YOUR INSTRUCTIONS:
Among the records that follow, set down only the lines from the one containing "Where should I click to: Open" to the one containing "Click the KM", both included, exactly.

DATA EXTRACTS:
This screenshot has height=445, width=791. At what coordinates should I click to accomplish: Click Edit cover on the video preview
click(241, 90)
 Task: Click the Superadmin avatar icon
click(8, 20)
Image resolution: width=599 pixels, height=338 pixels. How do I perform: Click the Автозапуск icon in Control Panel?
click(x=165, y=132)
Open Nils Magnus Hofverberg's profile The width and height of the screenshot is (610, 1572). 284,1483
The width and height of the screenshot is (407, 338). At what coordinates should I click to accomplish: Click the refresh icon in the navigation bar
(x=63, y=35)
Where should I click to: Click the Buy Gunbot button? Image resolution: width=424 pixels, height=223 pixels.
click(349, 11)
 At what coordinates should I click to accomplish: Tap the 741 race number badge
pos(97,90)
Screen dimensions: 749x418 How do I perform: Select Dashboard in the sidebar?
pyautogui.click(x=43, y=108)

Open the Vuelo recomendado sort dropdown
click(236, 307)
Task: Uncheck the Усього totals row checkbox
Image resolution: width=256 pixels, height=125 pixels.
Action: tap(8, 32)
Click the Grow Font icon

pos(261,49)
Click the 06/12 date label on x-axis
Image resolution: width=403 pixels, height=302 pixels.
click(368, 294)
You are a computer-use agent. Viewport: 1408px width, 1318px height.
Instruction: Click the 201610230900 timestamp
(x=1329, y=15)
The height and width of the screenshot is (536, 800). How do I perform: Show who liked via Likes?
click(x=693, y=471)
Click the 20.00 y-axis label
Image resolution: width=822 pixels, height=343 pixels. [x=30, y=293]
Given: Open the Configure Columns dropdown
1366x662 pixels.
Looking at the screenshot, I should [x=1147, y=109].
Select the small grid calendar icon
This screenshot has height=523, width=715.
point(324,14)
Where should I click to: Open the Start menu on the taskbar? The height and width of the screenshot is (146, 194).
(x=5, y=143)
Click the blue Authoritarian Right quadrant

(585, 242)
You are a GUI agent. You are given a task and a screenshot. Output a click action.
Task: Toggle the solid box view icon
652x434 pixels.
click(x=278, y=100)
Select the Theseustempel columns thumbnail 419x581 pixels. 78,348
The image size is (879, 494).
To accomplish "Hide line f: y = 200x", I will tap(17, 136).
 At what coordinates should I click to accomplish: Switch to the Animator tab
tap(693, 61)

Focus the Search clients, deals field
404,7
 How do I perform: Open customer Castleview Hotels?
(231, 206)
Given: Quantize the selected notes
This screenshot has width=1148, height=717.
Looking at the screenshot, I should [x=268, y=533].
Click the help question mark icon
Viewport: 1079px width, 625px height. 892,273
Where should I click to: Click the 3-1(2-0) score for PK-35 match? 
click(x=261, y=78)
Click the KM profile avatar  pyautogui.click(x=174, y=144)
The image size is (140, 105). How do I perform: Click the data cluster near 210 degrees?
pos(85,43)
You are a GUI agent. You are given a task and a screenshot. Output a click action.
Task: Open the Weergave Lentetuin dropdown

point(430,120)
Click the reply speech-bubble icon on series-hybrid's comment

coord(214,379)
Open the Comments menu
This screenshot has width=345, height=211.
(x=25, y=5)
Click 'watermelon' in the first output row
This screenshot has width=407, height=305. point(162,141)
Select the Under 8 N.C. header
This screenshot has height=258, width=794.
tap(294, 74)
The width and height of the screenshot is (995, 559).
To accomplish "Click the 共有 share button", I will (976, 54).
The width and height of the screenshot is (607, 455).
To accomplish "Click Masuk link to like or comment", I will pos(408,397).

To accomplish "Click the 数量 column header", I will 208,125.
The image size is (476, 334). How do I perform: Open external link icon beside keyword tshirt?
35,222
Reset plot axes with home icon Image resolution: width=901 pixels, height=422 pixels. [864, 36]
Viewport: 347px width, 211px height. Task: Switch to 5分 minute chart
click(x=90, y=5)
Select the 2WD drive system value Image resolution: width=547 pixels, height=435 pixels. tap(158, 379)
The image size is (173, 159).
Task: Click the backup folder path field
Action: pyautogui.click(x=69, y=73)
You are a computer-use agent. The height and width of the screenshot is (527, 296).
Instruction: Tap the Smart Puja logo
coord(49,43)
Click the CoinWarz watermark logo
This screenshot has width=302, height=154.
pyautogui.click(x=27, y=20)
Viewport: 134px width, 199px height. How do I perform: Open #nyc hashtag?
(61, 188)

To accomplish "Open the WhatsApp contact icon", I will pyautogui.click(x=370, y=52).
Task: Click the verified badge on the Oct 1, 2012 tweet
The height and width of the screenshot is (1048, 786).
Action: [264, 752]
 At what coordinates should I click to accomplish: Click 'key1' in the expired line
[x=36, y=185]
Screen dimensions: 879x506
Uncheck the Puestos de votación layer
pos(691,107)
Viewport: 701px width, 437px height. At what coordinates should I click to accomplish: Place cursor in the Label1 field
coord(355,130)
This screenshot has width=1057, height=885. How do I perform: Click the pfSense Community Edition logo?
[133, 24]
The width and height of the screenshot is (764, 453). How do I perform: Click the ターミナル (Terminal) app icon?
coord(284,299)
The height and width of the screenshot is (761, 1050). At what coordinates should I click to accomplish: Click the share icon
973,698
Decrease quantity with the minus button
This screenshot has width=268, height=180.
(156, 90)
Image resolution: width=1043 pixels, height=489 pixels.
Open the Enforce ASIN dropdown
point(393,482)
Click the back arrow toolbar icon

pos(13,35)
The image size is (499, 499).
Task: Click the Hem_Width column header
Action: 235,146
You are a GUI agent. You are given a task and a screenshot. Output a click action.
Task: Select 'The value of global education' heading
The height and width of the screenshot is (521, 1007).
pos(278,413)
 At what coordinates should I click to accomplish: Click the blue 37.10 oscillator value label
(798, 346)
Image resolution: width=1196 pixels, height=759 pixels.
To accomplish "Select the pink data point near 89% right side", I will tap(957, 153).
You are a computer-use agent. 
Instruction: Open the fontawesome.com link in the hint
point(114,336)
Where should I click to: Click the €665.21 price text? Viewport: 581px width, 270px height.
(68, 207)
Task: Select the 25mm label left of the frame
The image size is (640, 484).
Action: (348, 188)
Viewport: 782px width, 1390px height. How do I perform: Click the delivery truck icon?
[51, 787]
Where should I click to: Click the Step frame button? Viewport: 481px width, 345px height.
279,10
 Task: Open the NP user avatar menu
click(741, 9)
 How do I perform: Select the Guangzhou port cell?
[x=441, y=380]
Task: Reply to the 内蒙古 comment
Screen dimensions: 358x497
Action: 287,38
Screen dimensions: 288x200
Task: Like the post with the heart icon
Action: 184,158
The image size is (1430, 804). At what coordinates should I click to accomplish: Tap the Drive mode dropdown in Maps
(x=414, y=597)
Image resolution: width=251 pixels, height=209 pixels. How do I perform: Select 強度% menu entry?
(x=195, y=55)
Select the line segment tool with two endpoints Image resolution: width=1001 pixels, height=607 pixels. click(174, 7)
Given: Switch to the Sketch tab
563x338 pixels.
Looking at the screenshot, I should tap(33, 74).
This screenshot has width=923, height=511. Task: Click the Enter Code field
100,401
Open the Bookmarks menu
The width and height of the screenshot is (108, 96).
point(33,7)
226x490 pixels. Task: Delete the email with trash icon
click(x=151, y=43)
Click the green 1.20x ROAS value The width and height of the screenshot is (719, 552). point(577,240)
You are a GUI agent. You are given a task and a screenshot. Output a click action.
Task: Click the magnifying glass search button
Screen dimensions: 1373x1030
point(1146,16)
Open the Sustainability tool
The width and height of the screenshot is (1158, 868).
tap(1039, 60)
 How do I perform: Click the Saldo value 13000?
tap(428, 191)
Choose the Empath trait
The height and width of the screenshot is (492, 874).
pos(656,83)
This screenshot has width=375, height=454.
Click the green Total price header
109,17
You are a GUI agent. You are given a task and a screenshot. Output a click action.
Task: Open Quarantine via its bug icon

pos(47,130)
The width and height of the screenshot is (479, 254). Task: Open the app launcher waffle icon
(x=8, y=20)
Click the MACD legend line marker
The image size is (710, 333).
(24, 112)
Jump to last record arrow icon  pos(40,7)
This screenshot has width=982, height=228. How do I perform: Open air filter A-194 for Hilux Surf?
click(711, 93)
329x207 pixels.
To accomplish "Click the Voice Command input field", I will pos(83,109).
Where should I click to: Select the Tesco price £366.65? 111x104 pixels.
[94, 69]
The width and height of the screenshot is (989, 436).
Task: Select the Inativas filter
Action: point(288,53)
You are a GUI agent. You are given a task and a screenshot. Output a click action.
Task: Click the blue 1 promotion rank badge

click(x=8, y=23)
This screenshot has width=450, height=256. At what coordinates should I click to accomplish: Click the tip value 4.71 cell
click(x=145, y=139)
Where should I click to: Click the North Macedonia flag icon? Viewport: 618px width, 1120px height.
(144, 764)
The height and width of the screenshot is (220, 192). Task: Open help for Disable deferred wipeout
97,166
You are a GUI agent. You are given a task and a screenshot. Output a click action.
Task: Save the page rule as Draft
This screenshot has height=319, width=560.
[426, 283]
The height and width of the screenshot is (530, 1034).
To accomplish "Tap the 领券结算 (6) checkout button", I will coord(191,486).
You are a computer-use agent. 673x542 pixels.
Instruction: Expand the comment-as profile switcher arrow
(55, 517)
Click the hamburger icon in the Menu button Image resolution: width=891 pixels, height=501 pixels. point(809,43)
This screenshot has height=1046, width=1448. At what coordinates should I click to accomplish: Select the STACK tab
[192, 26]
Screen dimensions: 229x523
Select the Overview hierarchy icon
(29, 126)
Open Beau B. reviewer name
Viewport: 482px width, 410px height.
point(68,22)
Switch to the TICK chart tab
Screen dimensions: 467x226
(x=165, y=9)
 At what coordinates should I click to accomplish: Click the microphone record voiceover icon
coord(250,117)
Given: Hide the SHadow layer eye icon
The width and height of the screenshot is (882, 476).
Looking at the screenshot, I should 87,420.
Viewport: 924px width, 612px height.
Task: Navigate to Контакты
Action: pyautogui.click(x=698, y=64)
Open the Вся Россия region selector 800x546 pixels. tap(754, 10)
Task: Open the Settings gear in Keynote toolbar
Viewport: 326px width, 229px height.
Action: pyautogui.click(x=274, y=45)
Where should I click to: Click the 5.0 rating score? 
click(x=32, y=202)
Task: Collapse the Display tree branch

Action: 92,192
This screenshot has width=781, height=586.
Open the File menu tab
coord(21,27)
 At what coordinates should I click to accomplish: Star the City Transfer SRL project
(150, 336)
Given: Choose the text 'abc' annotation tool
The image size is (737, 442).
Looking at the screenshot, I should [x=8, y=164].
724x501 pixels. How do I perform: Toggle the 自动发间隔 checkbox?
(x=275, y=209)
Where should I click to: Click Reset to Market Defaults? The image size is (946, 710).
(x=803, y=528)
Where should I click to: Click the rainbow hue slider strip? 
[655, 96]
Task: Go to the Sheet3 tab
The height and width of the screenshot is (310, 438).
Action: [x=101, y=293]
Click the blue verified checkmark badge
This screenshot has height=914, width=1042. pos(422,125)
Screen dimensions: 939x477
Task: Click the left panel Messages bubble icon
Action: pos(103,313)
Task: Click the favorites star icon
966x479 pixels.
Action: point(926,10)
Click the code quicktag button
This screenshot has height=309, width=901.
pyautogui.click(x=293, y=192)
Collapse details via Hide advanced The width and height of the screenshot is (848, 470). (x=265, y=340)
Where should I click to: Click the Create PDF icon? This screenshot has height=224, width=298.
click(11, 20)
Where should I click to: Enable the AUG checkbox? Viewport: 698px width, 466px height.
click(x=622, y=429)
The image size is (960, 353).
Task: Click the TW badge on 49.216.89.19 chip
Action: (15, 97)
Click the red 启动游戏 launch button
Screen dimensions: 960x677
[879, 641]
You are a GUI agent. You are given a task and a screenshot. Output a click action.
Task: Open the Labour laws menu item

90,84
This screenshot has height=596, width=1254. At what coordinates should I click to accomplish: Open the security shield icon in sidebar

WRITTEN REPLY:
Where should I click to: Open the Start menu on the taskbar? The height and width of the screenshot is (146, 194).
(x=5, y=143)
Click the blue Authoritarian Right quadrant

(585, 242)
You are a GUI agent. You are given a task and a screenshot. Output a click action.
Task: Toggle the solid box view icon
652x434 pixels.
click(x=278, y=100)
Select the Theseustempel columns thumbnail 419x581 pixels. 78,348
The image size is (879, 494).
To accomplish "Hide line f: y = 200x", I will tap(17, 136).
 At what coordinates should I click to accomplish: Switch to the Animator tab
tap(693, 61)

Focus the Search clients, deals field
404,7
 How do I perform: Open customer Castleview Hotels?
(231, 206)
Given: Quantize the selected notes
This screenshot has width=1148, height=717.
Looking at the screenshot, I should [x=268, y=533].
Click the help question mark icon
Viewport: 1079px width, 625px height. 892,273
Where should I click to: Click the 3-1(2-0) score for PK-35 match? 
click(x=261, y=78)
Click the KM profile avatar  pyautogui.click(x=174, y=144)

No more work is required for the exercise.